Media files are big and it doesn't make sense to send the whole file to the client.

  1. If user stops the playback in the middle then rest of the fetched data is wasted and for mobile users that bandwidth can be costly.
  2. User will have to wait for the entire file to download before the media playback can start.
  3. If user wants to play from the middle, the above two issues arises as well.

A better option is to stream the content using streaming protocol. There are various streaming protocols out there, but the most popular is Apple HTTP Live Streaming (HLS). While encoding to this format, a manifest file is created using M3U8 format.

M3U8 is the unicode version of M3U format, which is used to define playlist or to encode media streaming information. We are interested in the later use case.
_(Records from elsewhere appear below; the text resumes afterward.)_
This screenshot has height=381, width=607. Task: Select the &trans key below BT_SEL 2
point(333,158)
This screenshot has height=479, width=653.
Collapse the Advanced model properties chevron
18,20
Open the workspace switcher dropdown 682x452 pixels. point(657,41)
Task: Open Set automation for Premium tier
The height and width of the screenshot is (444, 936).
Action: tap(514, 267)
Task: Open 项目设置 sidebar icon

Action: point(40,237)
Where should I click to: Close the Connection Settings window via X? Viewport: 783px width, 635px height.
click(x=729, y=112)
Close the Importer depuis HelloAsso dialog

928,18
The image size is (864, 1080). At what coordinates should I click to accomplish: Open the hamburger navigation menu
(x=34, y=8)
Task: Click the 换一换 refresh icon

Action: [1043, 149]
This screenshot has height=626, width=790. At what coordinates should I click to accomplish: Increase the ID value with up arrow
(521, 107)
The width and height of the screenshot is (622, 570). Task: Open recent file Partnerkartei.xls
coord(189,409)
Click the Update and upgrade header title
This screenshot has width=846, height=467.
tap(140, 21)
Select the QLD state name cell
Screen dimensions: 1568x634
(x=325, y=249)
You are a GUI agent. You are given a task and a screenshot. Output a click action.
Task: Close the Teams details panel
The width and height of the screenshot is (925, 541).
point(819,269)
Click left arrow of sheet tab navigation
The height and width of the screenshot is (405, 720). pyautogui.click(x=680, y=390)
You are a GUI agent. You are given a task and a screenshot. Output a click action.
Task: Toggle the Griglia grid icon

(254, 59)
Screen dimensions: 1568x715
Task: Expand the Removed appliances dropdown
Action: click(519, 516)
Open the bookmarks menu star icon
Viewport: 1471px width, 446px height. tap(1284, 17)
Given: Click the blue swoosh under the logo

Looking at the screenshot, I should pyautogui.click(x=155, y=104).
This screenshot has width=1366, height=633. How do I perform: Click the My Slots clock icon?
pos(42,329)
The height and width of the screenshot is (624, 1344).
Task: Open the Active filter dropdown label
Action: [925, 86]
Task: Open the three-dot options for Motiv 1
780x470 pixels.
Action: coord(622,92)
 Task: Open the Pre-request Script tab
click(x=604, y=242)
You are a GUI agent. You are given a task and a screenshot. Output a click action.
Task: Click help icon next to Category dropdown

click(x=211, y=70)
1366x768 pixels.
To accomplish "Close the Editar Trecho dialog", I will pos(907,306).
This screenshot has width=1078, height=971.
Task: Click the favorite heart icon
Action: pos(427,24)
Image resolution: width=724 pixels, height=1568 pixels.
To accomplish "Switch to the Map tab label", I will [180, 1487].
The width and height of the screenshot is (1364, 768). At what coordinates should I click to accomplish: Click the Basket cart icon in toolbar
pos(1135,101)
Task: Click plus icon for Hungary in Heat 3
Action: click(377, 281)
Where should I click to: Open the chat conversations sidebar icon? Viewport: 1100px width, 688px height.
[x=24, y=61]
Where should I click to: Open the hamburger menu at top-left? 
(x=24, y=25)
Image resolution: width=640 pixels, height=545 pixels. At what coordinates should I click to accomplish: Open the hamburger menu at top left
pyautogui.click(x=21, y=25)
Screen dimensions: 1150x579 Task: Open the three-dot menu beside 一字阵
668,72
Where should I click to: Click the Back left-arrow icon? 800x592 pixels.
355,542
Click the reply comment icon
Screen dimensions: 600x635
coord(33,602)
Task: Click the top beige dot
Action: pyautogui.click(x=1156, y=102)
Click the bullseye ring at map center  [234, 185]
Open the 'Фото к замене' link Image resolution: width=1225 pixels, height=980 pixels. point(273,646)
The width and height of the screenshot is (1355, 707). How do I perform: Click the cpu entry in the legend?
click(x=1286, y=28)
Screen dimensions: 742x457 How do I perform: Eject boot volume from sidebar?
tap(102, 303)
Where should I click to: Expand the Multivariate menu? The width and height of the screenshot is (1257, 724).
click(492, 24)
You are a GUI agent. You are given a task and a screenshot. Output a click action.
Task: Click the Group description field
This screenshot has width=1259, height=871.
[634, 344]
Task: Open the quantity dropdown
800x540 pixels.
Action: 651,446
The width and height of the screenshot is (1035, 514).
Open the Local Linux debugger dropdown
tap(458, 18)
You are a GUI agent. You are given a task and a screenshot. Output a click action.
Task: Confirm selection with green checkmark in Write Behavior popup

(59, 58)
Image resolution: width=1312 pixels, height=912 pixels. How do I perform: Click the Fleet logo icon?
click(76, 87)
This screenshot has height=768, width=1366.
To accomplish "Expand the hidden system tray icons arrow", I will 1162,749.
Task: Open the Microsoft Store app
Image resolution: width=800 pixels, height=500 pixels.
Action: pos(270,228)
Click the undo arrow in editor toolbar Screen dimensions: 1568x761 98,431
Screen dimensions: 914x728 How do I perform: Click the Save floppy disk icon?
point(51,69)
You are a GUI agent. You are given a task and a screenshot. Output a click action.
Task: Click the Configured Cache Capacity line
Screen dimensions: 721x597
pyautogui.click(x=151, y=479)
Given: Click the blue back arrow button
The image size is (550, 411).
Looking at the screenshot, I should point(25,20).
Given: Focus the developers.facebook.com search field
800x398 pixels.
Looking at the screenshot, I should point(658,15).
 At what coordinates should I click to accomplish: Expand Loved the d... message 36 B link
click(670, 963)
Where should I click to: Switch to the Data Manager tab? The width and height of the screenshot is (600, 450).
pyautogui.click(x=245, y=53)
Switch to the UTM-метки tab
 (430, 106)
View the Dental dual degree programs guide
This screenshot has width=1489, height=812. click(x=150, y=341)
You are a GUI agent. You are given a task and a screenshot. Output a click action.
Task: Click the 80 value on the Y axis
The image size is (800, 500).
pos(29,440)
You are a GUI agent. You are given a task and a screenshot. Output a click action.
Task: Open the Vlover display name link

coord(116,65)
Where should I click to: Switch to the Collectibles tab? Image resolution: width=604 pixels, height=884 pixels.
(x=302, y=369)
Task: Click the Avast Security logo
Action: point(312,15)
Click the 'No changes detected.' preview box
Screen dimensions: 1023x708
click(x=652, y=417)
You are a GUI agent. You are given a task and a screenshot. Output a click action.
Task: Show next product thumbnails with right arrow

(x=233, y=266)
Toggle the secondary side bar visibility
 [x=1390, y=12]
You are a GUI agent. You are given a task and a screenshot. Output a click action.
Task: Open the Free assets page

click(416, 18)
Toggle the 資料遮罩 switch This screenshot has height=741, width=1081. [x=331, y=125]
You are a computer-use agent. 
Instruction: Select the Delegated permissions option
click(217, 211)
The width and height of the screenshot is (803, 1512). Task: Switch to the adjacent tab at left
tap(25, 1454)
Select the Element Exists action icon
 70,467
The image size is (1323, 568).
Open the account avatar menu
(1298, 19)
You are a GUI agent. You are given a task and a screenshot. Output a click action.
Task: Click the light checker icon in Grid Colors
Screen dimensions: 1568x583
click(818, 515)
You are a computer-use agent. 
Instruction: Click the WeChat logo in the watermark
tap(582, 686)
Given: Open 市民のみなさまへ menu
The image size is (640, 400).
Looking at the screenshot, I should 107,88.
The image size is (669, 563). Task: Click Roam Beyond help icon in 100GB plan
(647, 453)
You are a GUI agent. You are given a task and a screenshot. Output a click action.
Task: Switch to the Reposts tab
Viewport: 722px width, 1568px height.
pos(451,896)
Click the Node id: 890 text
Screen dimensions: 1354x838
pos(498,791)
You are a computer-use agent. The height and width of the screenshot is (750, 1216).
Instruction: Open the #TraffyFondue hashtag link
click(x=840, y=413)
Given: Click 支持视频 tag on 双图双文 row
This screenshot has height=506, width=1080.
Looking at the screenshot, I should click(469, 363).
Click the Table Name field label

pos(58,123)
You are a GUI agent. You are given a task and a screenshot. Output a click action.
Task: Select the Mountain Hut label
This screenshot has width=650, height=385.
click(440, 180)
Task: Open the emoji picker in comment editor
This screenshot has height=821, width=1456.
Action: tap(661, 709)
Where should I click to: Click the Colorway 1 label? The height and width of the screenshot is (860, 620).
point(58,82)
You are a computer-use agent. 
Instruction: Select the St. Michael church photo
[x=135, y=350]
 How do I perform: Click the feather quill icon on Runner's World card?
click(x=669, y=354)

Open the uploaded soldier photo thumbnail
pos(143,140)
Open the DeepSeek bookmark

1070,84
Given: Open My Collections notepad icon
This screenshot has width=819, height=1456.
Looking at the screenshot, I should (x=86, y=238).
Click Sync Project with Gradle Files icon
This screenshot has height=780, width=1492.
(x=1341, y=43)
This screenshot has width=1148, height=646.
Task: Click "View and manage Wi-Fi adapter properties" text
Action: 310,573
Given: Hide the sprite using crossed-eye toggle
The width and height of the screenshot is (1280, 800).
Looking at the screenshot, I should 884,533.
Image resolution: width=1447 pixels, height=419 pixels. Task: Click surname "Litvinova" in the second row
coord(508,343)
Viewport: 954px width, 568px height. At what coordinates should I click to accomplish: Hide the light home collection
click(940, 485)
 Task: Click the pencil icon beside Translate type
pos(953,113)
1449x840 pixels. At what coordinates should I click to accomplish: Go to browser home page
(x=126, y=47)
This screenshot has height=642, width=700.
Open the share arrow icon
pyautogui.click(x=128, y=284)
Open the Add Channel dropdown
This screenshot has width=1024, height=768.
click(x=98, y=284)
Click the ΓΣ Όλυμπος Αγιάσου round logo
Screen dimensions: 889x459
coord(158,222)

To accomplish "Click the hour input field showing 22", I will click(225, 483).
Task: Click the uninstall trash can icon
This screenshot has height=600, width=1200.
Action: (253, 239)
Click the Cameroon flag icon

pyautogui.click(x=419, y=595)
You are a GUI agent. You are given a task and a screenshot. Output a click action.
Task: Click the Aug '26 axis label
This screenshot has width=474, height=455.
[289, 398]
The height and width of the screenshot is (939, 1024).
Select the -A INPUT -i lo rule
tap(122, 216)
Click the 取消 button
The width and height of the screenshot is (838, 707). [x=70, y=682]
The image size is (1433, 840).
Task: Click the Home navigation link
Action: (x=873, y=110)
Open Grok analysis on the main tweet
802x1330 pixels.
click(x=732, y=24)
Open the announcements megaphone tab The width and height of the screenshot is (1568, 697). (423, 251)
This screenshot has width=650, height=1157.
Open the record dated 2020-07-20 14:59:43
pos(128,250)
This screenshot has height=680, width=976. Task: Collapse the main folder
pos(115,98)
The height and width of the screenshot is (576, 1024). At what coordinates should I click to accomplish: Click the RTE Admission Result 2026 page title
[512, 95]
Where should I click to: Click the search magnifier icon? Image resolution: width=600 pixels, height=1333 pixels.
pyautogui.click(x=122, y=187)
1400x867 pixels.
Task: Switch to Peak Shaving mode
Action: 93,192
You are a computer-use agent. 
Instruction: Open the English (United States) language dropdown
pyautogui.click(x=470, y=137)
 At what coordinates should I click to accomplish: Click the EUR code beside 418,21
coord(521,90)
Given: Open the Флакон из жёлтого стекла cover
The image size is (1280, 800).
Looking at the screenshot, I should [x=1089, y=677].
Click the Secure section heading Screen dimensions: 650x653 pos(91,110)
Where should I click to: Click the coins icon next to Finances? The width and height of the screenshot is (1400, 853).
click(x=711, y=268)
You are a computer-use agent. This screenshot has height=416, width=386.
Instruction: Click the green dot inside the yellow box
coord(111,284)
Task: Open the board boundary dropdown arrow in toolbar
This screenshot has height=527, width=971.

Here is a sample M3U8 file with media streaming information.

#EXTM3U
#EXT-X-VERSION:4
#EXT-X-MEDIA-SEQUENCE:0
#EXT-X-ALLOW-CACHE:YES
#EXT-X-TARGETDURATION:5
#EXTINF:4.040278000000001,
#EXT-X-BYTERANGE:91744@0
ty678.ts
#EXTINF:4.1331549999999995,
#EXT-X-BYTERANGE:92872@91744
ty678.ts
#EXTINF:4.040267,
#EXT-X-BYTERANGE:90616@184616
ty678.ts
#EXTINF:4.017056000000002,
#EXT-X-BYTERANGE:90804@275232
ty678.ts

The above file is referring to the audio file stored at ty678.ts. See how the file points to the byte range of media file at different break points. The interval at which these break points are calculated (4 seconds in this case) can be given as an argument.  

Now, if the user requests to play the file from the middle, the media player can just fetch the byte range for interval around that time and play it, without wasting any bandwidth. Its simple and it works beautifully.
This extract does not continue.